O papel do setor privado no acesso ao espaço
O cenário mudou na última década. Nos Estados Unidos, SpaceX, Blue Origin e Rocket Lab operam em paralelo com a NASA. Na Europa, várias startups desenvolvem micro-lançadores. Essa privatização amplia a oferta de lançamentos, mas também concentra o poder entre alguns atores privados, principalmente americanos.
Para um país como a França, ter acesso autônomo por meio do programa Ariane continua sendo um pilar de soberania. A autonomia de acesso ao espaço condiciona a independência estratégica em matéria de inteligência, navegação e telecomunicações.
Órbita terrestre e tráfego espacial: uma saturação em curso
O número de satélites ativos em órbita explodiu nos últimos anos, atingindo mais de 13.000 no último censo. As constelações em órbita baixa, impulsionadas pela Starlink e seus concorrentes, representam a maior parte desse crescimento.

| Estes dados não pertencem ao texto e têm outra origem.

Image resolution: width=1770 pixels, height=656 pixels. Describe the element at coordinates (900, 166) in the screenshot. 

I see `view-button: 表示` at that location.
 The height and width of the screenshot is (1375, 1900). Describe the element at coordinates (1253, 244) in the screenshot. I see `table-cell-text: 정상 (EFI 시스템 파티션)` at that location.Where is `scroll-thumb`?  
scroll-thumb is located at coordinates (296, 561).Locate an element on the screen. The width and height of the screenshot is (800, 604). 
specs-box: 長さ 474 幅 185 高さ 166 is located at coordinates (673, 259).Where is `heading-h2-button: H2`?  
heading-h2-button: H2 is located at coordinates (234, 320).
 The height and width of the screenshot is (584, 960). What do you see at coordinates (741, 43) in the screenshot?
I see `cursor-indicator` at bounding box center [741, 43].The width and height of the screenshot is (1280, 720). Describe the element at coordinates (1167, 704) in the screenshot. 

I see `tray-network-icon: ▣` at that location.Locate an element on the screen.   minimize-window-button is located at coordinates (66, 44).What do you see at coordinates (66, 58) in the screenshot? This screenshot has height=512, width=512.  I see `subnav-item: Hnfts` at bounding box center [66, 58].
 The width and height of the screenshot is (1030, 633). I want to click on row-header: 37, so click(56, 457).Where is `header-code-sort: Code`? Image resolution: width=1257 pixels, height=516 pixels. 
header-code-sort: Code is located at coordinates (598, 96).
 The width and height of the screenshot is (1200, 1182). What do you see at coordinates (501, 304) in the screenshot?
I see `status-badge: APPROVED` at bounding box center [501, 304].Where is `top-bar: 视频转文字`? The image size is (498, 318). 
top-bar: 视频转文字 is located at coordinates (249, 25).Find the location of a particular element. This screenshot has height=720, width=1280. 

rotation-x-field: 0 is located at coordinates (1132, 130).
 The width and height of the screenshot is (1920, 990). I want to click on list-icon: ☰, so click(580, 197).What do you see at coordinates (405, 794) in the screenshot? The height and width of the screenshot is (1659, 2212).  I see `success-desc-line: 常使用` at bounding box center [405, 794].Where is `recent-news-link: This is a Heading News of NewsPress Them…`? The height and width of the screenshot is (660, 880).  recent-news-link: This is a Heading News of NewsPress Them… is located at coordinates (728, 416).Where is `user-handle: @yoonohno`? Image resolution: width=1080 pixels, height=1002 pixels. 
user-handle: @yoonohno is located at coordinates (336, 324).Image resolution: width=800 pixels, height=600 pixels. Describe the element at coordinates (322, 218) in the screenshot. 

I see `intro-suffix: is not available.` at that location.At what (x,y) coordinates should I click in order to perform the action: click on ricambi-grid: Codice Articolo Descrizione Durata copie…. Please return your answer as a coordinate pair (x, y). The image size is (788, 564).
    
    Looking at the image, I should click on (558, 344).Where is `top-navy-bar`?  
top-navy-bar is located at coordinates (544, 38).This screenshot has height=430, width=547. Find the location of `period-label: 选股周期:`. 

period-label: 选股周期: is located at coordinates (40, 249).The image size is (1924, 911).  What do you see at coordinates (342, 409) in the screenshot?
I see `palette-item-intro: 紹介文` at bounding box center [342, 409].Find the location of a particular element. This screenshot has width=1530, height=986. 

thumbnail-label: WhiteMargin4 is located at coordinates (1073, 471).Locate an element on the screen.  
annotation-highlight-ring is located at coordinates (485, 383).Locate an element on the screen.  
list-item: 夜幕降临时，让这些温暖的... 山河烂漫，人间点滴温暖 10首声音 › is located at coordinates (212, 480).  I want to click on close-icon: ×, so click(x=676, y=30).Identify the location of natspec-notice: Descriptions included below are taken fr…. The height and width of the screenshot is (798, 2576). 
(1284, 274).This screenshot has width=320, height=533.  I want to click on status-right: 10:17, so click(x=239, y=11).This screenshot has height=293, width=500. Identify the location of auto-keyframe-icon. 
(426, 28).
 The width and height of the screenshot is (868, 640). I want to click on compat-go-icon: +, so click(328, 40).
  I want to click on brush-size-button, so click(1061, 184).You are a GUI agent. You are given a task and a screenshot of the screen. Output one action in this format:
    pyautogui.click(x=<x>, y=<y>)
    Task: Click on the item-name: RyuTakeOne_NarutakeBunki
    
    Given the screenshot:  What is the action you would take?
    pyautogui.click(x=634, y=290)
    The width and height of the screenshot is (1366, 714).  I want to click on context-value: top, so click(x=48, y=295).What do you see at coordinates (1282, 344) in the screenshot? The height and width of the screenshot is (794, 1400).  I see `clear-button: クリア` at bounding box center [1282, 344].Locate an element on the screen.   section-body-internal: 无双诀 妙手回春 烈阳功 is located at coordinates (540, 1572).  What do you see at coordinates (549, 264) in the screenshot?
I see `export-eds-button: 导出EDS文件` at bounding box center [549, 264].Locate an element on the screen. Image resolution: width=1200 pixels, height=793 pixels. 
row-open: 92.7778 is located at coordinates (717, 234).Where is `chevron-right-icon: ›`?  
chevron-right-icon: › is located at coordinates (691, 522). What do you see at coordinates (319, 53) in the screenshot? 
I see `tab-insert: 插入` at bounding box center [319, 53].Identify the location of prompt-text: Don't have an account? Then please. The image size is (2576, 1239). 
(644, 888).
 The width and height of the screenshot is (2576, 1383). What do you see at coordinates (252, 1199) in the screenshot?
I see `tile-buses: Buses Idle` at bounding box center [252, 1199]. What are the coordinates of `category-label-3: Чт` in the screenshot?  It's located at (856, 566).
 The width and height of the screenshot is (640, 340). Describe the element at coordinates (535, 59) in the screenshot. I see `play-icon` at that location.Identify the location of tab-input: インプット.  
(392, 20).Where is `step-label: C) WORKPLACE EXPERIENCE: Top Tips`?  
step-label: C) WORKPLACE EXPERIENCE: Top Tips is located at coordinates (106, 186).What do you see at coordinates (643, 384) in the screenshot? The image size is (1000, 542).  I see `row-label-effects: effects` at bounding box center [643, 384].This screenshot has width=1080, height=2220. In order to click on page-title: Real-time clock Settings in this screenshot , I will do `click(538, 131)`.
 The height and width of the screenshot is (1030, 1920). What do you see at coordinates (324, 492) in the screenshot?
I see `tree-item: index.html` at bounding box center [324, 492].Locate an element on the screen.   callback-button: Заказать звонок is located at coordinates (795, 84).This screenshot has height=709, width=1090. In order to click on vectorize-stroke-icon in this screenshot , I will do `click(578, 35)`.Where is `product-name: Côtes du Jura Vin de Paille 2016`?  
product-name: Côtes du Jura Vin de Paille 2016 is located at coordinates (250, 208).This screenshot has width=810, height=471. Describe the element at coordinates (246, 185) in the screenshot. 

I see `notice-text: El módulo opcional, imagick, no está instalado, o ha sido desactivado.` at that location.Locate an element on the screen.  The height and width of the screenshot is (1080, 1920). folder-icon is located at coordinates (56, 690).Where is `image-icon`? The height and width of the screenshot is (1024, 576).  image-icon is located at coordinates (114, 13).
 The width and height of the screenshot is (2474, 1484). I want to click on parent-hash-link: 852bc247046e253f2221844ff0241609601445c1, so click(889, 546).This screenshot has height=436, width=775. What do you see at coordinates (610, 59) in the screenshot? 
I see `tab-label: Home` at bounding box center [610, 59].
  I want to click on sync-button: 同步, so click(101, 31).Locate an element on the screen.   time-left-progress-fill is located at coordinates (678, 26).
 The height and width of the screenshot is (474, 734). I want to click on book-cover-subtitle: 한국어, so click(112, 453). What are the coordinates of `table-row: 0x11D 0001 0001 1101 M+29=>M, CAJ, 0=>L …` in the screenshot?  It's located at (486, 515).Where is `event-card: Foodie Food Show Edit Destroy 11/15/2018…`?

Essa densificação levanta questões concretas:
- O risco de colisão aumenta, tornando a gestão do tráfego orbital comparável à do tráfego aéreo.
- Os detritos espaciais gerados por satélites no final de sua vida ameaçam todos os operadores.
- As frequências de rádio disponíveis para comunicar com os satélites estão se tornando escassas, criando uma competição regulatória entre países e operadores.
Dominar a colocação em órbita não é mais suficiente: é necessário também gerenciar a desorbitação. Os países lançadores estão trabalhando em normas de fim de vida para limitar a proliferação de detritos, mas ainda não existe um quadro internacional vinculativo.
O espaço não é mais reservado para as superpotências da Guerra Fria. Mas entre os países que lançam seus próprios satélites e aqueles que dependem de um operador estrangeiro, a diferença de soberania continua sendo considerável. A próxima fronteira não será tanto acessar a órbita, mas sim manter o controle sobre seus dados e suas infraestruturas.